AIM OF THE TASK: Each entry should be printed exactly, with its images omitted.

Stored data:
[Start of Attachment]
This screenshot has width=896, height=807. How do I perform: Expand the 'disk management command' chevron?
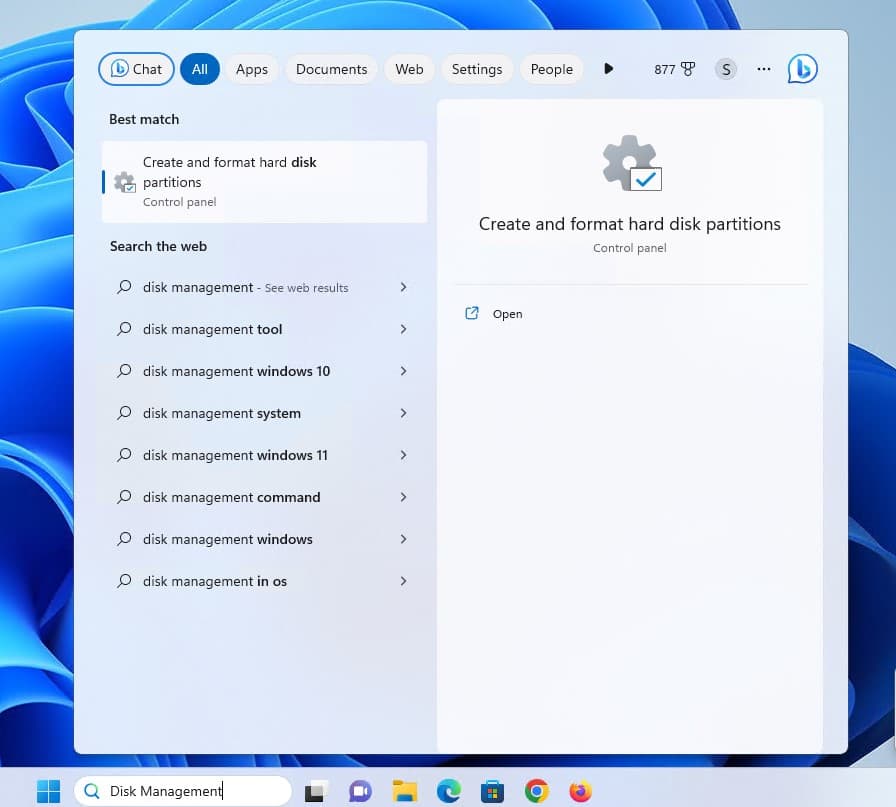[x=403, y=497]
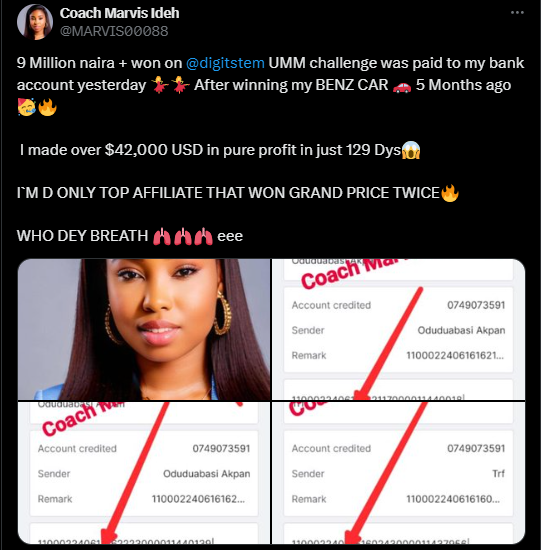Click the TOP AFFILIATE all-caps line
The height and width of the screenshot is (550, 541).
228,193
[End of Attachment]
COMPLETED TASK:
This screenshot has width=896, height=807. How do I perform: Expand the 'disk management command' chevron?
[x=403, y=497]
Click the TOP AFFILIATE all-caps line
The height and width of the screenshot is (550, 541).
228,193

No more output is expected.